Apoorv Agrawal visited the Claremont Colleges on November 13, 2017 to speak at the Athenaeum on Artificial Intelligence and its future impact on areas of law, literature, and organizational relations. Earlier that day, Agrawal was interviewed by two members of the Claremont Journal of Law and Public Policy. In the interview, they discussed matters pertaining to his app (Text IQ), the future of AI in disciplines outside of computer science, and systematic issues that govern human relations.
CJLPP: Artificial intelligence seems to have many different definitions and interpretations. Seeing that AI is driving your application, Text IQ, how do you define artificial intelligence?
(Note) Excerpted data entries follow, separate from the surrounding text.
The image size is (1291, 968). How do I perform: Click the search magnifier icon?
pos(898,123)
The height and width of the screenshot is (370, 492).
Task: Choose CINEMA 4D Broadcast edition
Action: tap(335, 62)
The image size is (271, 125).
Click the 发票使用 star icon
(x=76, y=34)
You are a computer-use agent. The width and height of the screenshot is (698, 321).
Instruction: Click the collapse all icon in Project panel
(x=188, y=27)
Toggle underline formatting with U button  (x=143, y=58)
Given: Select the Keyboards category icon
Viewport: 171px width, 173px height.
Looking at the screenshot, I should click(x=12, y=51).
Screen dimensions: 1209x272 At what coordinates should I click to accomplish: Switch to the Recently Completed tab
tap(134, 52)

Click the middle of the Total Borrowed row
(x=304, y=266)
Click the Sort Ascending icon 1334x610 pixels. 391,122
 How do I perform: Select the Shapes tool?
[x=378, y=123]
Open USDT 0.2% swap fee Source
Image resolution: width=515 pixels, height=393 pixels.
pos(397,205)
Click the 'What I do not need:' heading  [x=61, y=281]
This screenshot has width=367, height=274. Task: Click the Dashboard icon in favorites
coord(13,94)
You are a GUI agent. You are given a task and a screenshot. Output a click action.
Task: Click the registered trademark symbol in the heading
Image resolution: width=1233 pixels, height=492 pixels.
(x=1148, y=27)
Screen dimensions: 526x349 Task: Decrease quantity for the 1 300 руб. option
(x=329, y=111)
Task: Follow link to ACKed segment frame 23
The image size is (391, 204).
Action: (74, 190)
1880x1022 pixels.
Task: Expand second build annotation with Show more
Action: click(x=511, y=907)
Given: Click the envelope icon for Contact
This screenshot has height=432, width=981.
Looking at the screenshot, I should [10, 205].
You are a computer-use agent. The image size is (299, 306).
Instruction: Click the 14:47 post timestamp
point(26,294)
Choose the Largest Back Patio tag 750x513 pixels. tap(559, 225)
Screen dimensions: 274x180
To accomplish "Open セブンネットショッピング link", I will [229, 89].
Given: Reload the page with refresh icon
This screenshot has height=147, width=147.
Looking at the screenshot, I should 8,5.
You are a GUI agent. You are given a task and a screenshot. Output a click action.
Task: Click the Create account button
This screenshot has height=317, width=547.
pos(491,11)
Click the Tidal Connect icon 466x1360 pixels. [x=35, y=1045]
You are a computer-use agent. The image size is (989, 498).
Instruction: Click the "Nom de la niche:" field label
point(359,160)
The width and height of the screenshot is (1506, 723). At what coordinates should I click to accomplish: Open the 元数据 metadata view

Agrawal: It’s very hard to define intelligence to begin with. With computers, they’re really good at multiplying numbers. They can multiply really large numbers whereas human cannot. So, would we say that computers are more intelligent than humans? Probably not. People have certainly simulated machines to pass the Turing test at least to some extent, but there is no notion of machines being able to think like humans. So, it is really hard to define artificial intelligence and intelligence in general. I have a personal definition of what I think constitutes intelligence and that is, the ability to summarize things. Given a news article or a novel, the ability to go through all of this information, understand all of this material, and be able to summarize it in a short, effective fashion—that is intelligence. As humans, this operation occurs every single time we encounter new material. We do it all the time. For example, when you are pursuing so many majors, and begin to understand a subject more and more, you’re able to abstract away from details, and see connections between different disciplines. Internally what’s actually happening is that you’re consuming all this material and you’re summarizing. In the human brain, what we can store has a very finite capacity so, there is a need for us to unlearn. But before we can unlearn, we have to summarize all of the concepts we have already learned in a way that takes up less space and allows for innovation, which we know happens at the intersection of two or more disciplines. This ability to abstract away from details and see connections is something that computers can’t do right now. It’s very hard. But humans can and that is how we’re able to innovate. So, I would say thats my personal definition of intelligence.
CJLPP: Your company advertises itself as “protecting enterprises from high-stakes legal disasters.” What exactly does Text IQ do and how did you come about this idea?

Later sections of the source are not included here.